A 34-year-old woman was admitted to the hospital with lower abdominal discomfort for several months. Her menstrual cycle length was 28 days, and she experienced slight menstrual pain.

A soft, movable mass was palpated in the right adnexal region of the uterus on pelvic examination. Her routine full blood counts, serum biochemistry and tumour marker were within the normal ranges.

Pelvic ultrasound demonstrated complex cystic mass with solid components measuring 6×3×3 cm within the right adnexa. There was no free fluid in the pelvic cavity. Contrast-enhanced abdominal CT showed 6×3×3 cm sized lobulated solid cystic lesions with various sized nodules within the right adnexa (figure 1).

Figure 1

Contrast-enhanced abdominal CT shows lobulated solid cystic lesions with various sized nodules within the right adnexa.

Under general anaesthesia, exploratory laparoscopy was performed on suspicion of an ovarian malignancy. The uterus and left adnexa appeared normal, but with a large oval to round yellow, grey and whitish coloured cystic to solid nodular bosselated tumours on the right ovary. The largest cyst measured 3×3×2 cm (figure 2). No enlargement of lymph node around the mass or metastasis was found. Intraoperative frozen section analysis suggested a benign cystadenofibroma.

Figure 2

Intraoperative findings: (A–C) large oval to round yellow, grey and whitish coloured cystic to solid nodular bosselated tumours on the right ovary. (D) Partial oophorectomy was performed.

The decision was made by the surgical team to perform right partial oophorectomy. There were no major intraoperative complications.

Pathological examination revealed serous cystadenofibroma composed of marked fibrotic stroma and cystic spaces lined by serous epithelium (figure 3).

Figure 3

Histological features of serous cystadenofibroma. (A) Low power field shows marked fibrotic stroma (H&E stain, ×40). (B) The cystic spaces are lined by serous epithelium (H&E stain, ×200).

The patient made an uneventful postoperative recovery and was discharged home on the third postoperative day.

Ovarian cystadenofibromas are relatively rare variants of epithelial tumours of ovary containing epithelial and fibrous stromal components.1 They account for 1.7% of all benign ovarian tumours and occur in women aged 15–65 years. Serous cystadenofibroma of ovary usually presents with symptoms such as abdominal pain, vaginal bleeding and increased girth.

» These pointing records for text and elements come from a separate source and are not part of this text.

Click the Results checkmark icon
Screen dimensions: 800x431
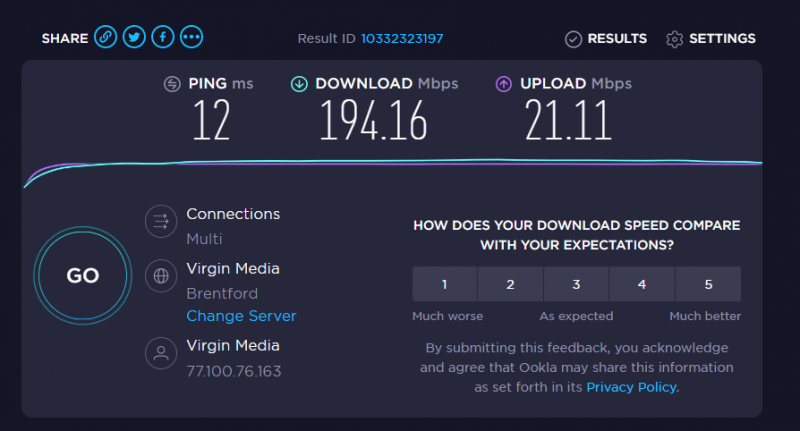point(573,39)
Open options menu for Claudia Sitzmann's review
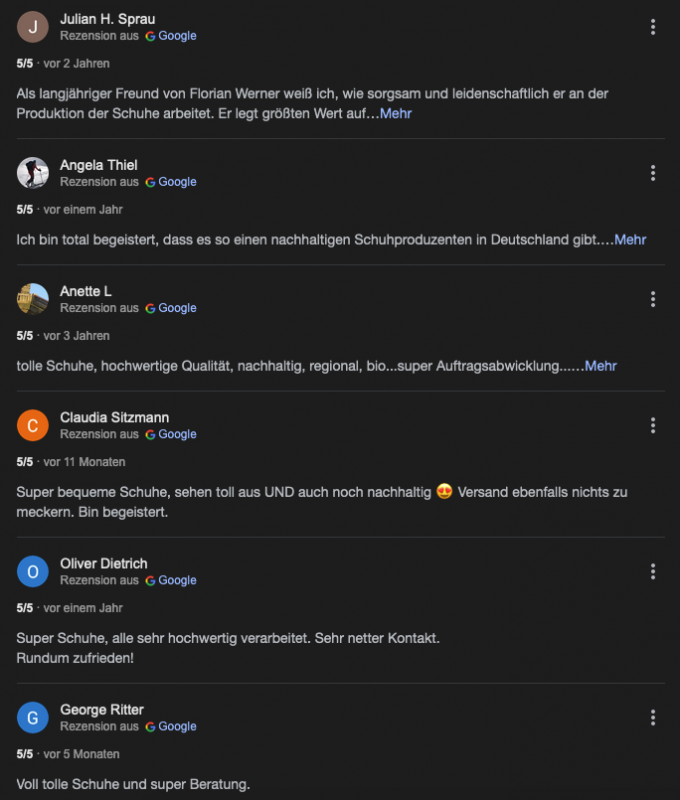Image resolution: width=680 pixels, height=800 pixels. pos(652,425)
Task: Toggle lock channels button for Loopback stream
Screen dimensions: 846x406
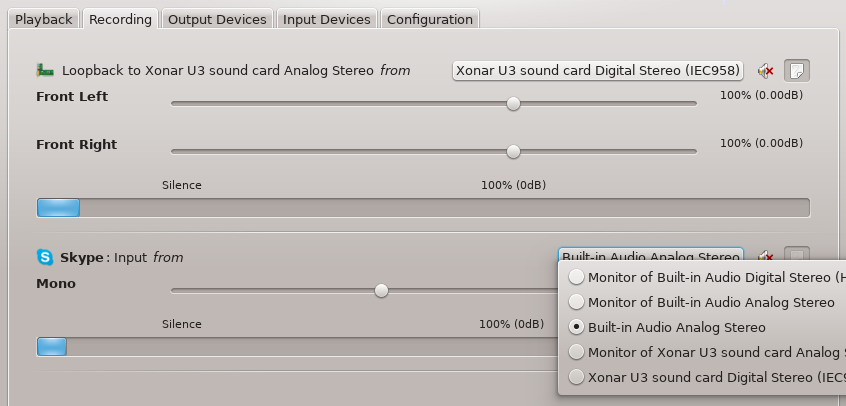Action: point(797,71)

Unlike CT or ultrasonography, characteristic MRI findings of dense fibrous stromal proliferation with scattered small cystic glandular structures on the T2-weighted images can help diagnose ovarian cystadenofibroma and differentiate between benign and malignant tumours.2

The treatment of choice is complete surgical removal of the tumour. The prognosis is generally excellent with prompt and appropriate treatment.

As these tumours can resemble the gross appearance of malignant tumours perioperatively, when available, frozen sections should be performed to direct the surgeon and prevent the patient from unnecessary extensive surgery.2 3

Learning points

  • Ovarian cystadenofibromas are relatively rare variants of epithelial tumours of ovary containing epithelial and fibrous stromal components.

  • The treatment of choice is complete surgical removal of the tumour.

  • As these tumours can resemble the gross appearance of malignant tumours perioperatively, when available, frozen sections should be performed to direct the surgeon and prevent the patient from unnecessary extensive surgery.

References

Footnotes

  • Contributors I participated sufficiently in the work, including preparation of manuscript and agreed to accept equal responsibility for the accuracy of the contents of the paper. This manuscript has not planned to be submitted elsewhere.

  • Funding The authors have not declared a specific grant for this research from any funding agency in the public, commercial or not-for-profit sectors.

  • Competing interests None declared.

  • Patient consent Obtained.

  • Provenance and peer review Not commissioned; externally peer reviewed.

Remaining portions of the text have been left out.